→ Supplied text:
start

52. Furthermore, the position as pertains to the Locus standi in Constitutional matters was elaborately and eloquently discussed by the Court of Appeal in the case of Mumo Matemu versus Trusted Society Alliance of Human Rights & 5 Others (2013)eKLR, where the court stated and observed as hereunder;(28)It still remains to reiterate that the landscape of locus standi has been fundamentally transformed by the enactment of the Constitution in 2010 by the people themselves. In our view, the hitherto stringent locus standi requirements of consent of the Attorney General or demonstration of some special interest by a private citizen seeking to enforce a public right have been buried in the annals of history. Today, by dint of Articles 22 and 258 of the Constitution, any person can institute proceedings under the Bill of Rights, on behalf of another person who cannot act in their own name, or as a member of, or in the interest of a group or class of persons, or in the public interest.Pursuant to Article 22 (3) aforesaid, the Chief Justice has made rules contained in Legal Notice No. 117 of 28th June 2013 – The Constitution of Kenya (Protection of Rights and Freedoms) Practice and Procedure Rules, 2013–which, in view of its long title, we take the liberty to baptize, the “Mutunga Rules”, to inter alia, facilitate the application of the right of standing. Like Article 48, the overriding objective of those rules is to facilitate access to justice for all persons. The rules also reiterate that any person other than a person whose right or fundamental freedom under the Constitution is allegedly denied, violated or infringed or threatened has a right of standing and can institute proceedings as envisaged under Articles 22 (2) and 258 of the Constitution.(29)It may therefore now be taken as well established that where a legal wrong or injury is caused or threatened to a person or to a determinate class of persons by reason of violation of any constitutional or legal right, or any burden is imposed in contravention of any constitutional or legal provision, or without authority of law, and such person or determinate class of persons is, by reason of poverty, helplessness, disability or socio-economic disadvantage, unable to approach the court for relief, any member of the public can maintain an application for an appropriate direction, order or writ in the High Court under Articles 22 and 258 of the Constitution.

end

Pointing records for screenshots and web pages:
start

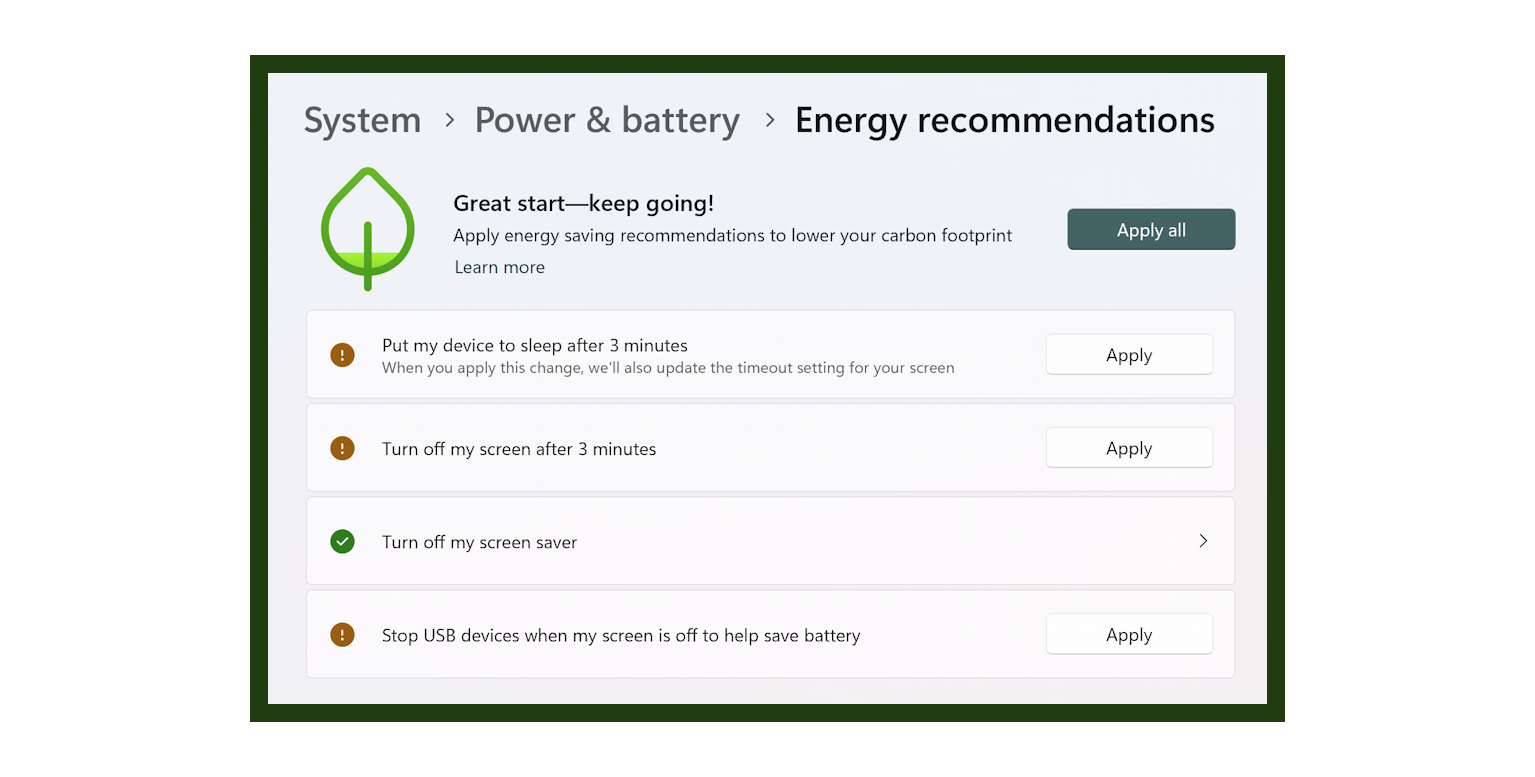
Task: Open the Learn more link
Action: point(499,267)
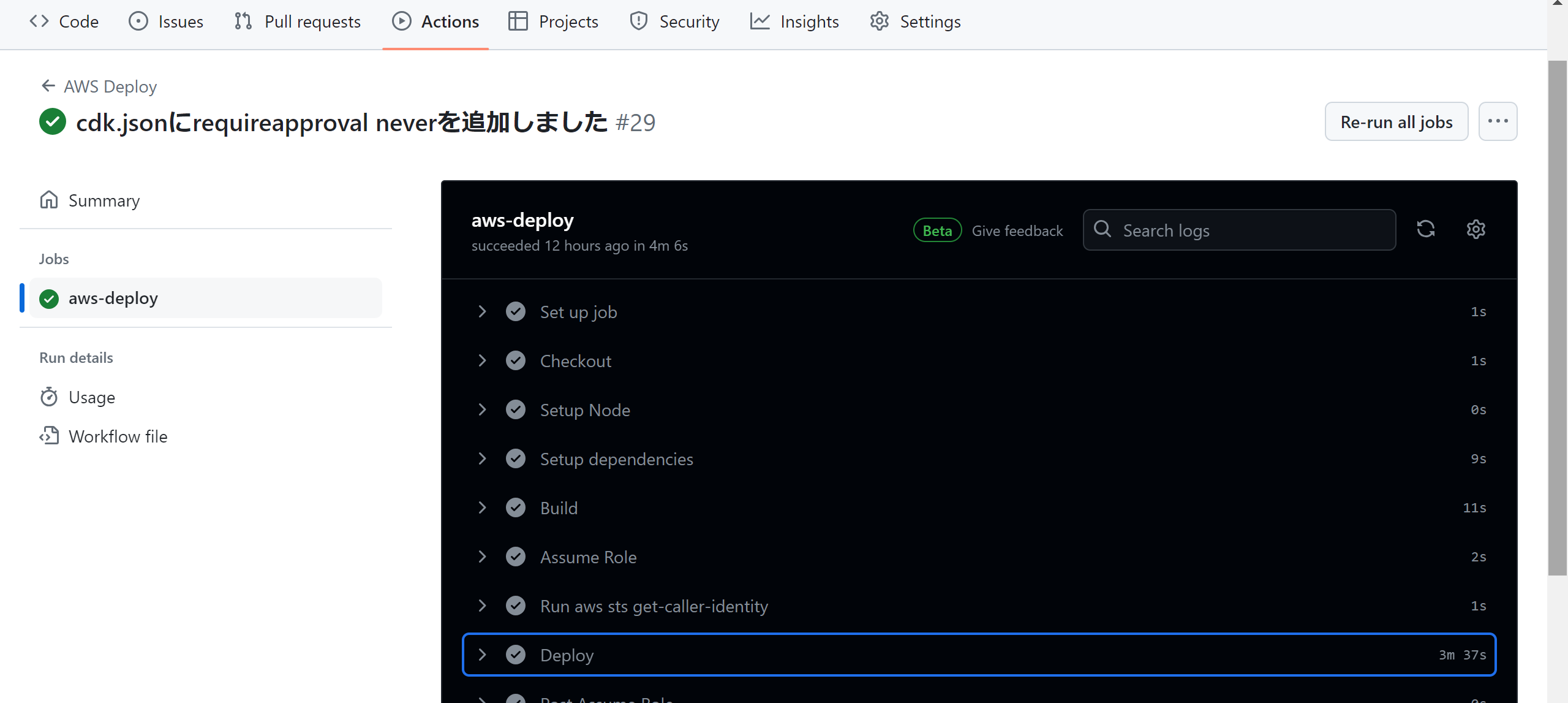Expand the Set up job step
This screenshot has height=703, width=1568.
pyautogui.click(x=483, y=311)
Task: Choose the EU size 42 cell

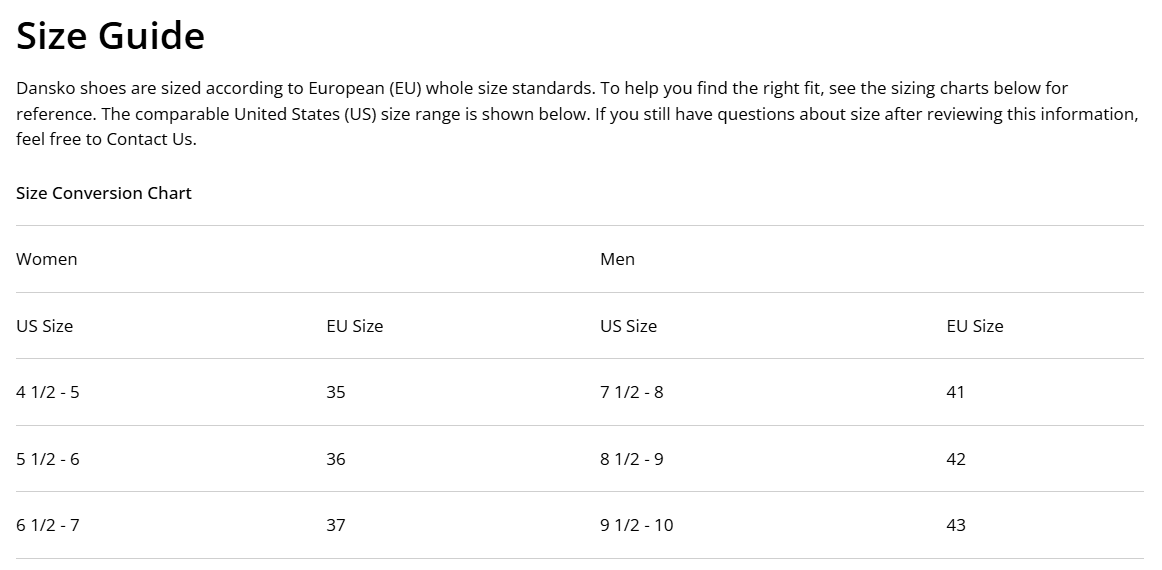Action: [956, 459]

end

→ Directions for this task:
Decide whether each statement agrees with the passage on locus standi: (a) The Chief Justice made rules contained in Legal Notice No. 117 of 28th June 2013. (b) Only a person whose own constitutional right is allegedly violated has a right of standing to institute proceedings. (c) A private citizen seeking to enforce a public right must still obtain the consent of the Attorney General. Answer yes or no for each, and quote the words from the passage that decide it.

→ Response to the task:
(a) Yes: "the Chief Justice has made rules contained in Legal Notice No. 117 of 28th June 2013"
(b) No: "any person other than a person whose right or fundamental freedom under the Constitution is allegedly denied, violated or infringed or threatened has a right of standing"
(c) No: "the hitherto stringent locus standi requirements of consent of the Attorney General or demonstration of some special interest by a private citizen seeking to enforce a public right have been buried in the annals of history"